It was defined in Platform.h and the file included into common.cpp. The fast way to resolve was to write extern ... in each module affected.

It will be better to split Platform.h to several files or move some definitions to lib.h.

 

I tested Clover after your "big big" commit and it works!

17 minutes ago, Jief_Machak said:

Well, new TYPE() and new TYPE is the same. I used in what I've refactored. Would that be a gcc/clang extension ?

The difference is Clover hangs or works. Confirmed with clang and with gcc.

In my new code. I have a lot of new TYPE. But TYPE are class. Maybe it works for classes.

Remember also that new is not supposed to zero the memory. Who pointed that to me ? Thanks. So new is NOT a replacement for AllocateZeroPool.

Careful.

AllocateZeroPool is slower and not always needed. It can be replaced by new + ZeroMem.

As well AllocateCopyPool can be replaced with new + CopyMem.

Can it be

A = new Type(0); instead of ZeroPool

and

B = new Type(A); instead of CopyCool? Assuming there are appropriate constructors.

we'll definitely do B = new Type(A); to copy objects. Even maybe do B = A.

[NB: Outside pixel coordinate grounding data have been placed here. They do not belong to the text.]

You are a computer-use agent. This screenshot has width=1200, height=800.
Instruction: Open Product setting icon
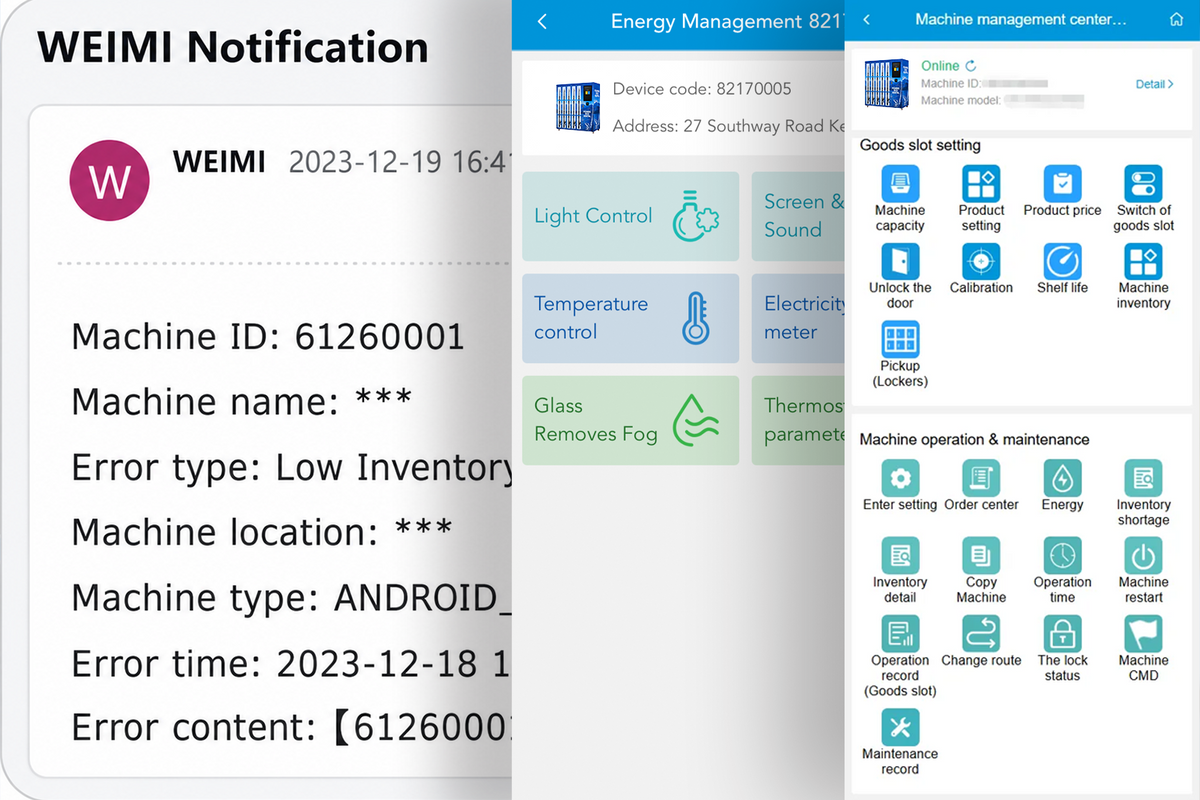coord(981,184)
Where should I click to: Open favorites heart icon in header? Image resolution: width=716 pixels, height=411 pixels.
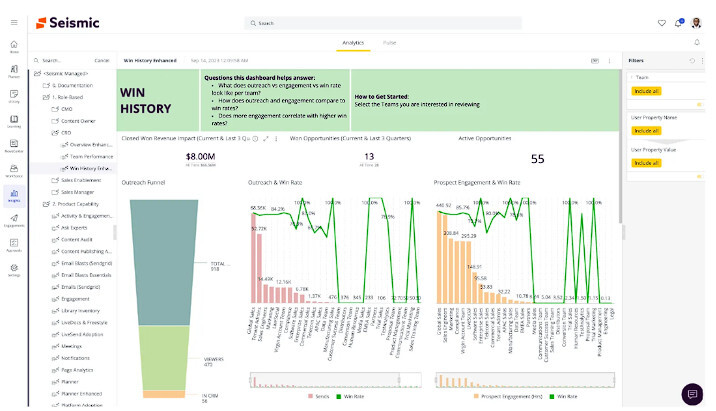pyautogui.click(x=661, y=22)
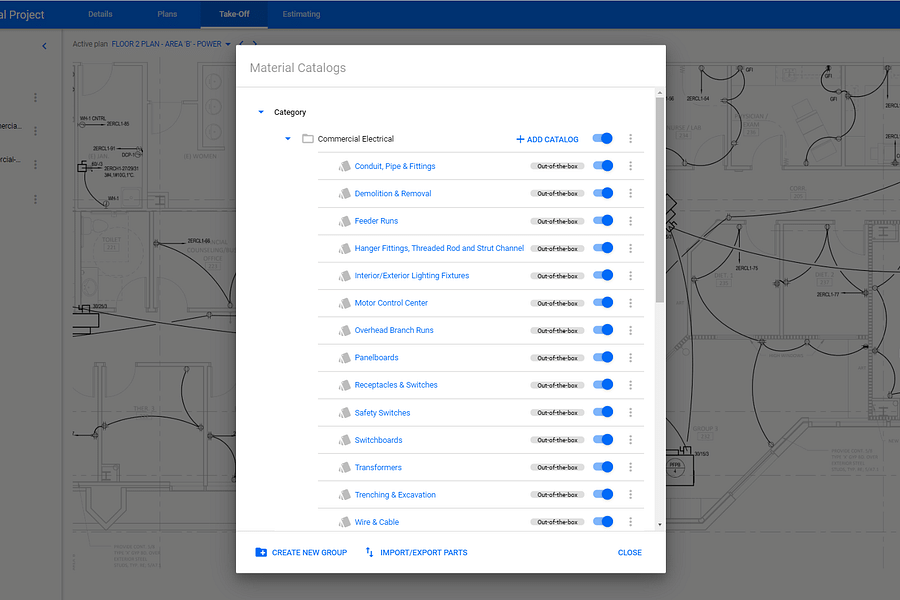Image resolution: width=900 pixels, height=600 pixels.
Task: Click the next plan navigation arrow
Action: coord(253,44)
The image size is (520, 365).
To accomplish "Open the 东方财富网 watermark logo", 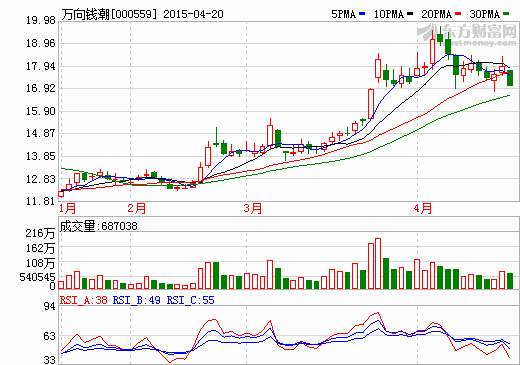I will [x=467, y=34].
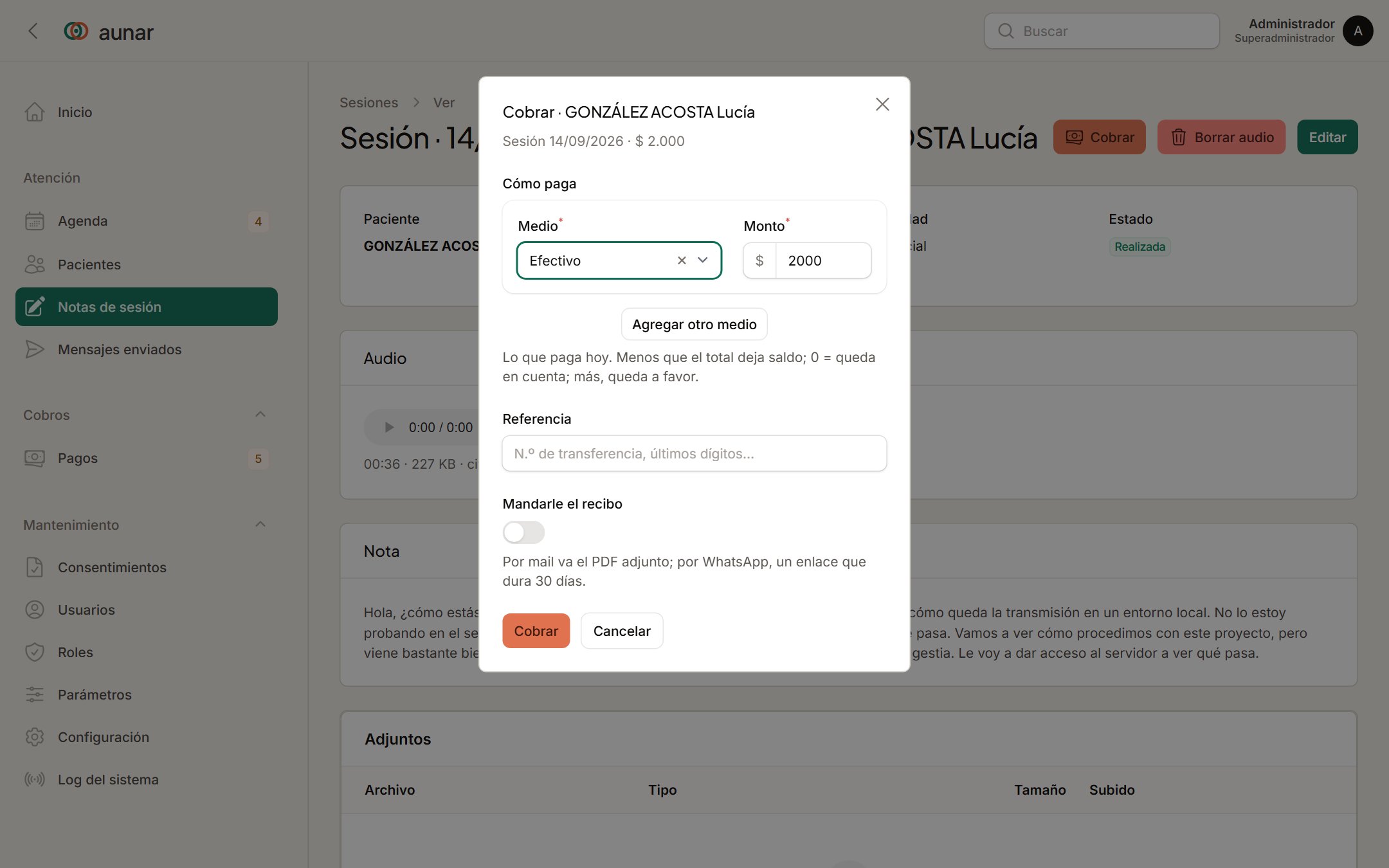Close the Cobrar dialog with the X
Image resolution: width=1389 pixels, height=868 pixels.
[882, 104]
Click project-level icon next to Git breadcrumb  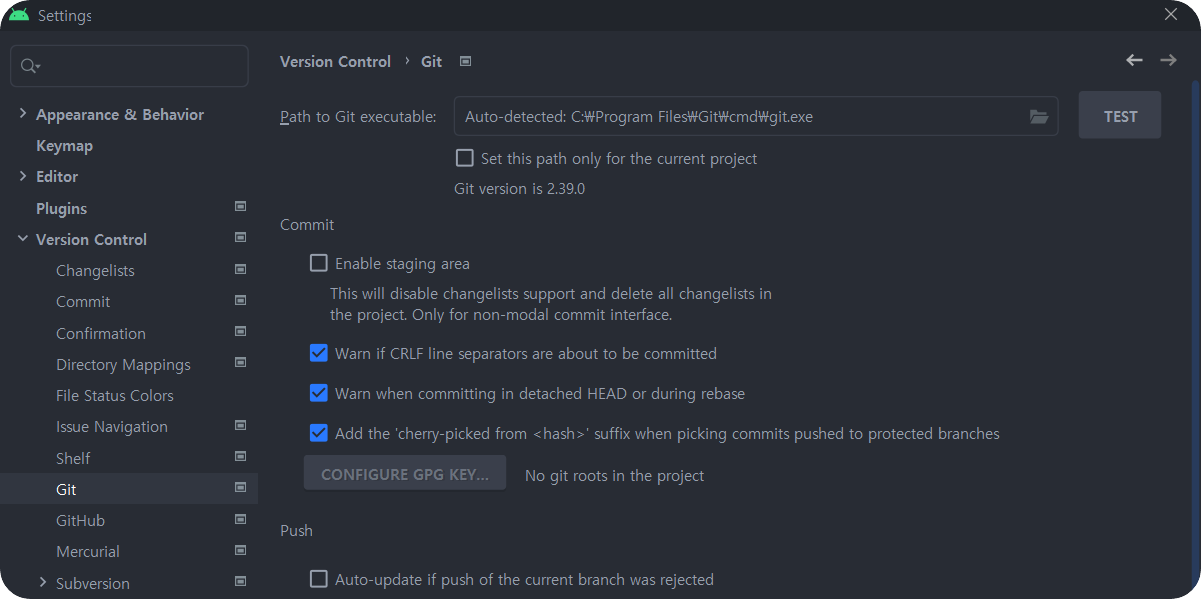pos(465,61)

In my experience, copying objects is rare, exception for basic types (XStringW).

 

For me it's A = new TYPE 

or

A = new TYPE().

 

Still don't understand why A = new TYPE crash.

30 minutes ago, Jief_Machak said:

we'll definitely do B = new Type(A); to copy objects. Even maybe do B = A.

In my experience, copying objects is rare, exception for basic types (XStringW).

 

For me it's A = new TYPE 

or

A = new TYPE().

 

Still don't understand why A = new TYPE crash.

We have to check disassembler to see what is the difference.

I learn something every day : there is a difference when doing new TYPE and new TYPE(), when TYPE is a plain old data object. Both are valid and doesn't mean the same thing in C++ (yahoo!).

The "new TYPE" is supposed to just alloc the memory and not initialize it. Good new is new TYPE() will zero init it, so it IS a replacement for AllocateZeroPool.

I checked with the real time debugger and when issuing "new TYPE", our custom new implementation is not called. I don't know if the compiler try to call malloc, and just silently fail (because it's not linked), but that explains it.

 

So a new rule : AllocateZeroPool is replaceable by new if we don't forget the () !!

  • Like 1

When I compile with eclipse and clang : it runs. When I compile the ebuild.sh: it crashes. Guess where ? At "*Child = new (__typeof_am__(**Child))();"

I meant ebuild.sh using DEBUG_XCODE5.

Compiling with ebuild.sh using DEBUG_GCC53, works.

I'm not quite sure what you mean, new T should be equivalent to new T(). See here: https://onlinegdb.com/HyYKAbd4I.

 

EDIT: Did you check whether there are new operators being generated for each class that also need overridden?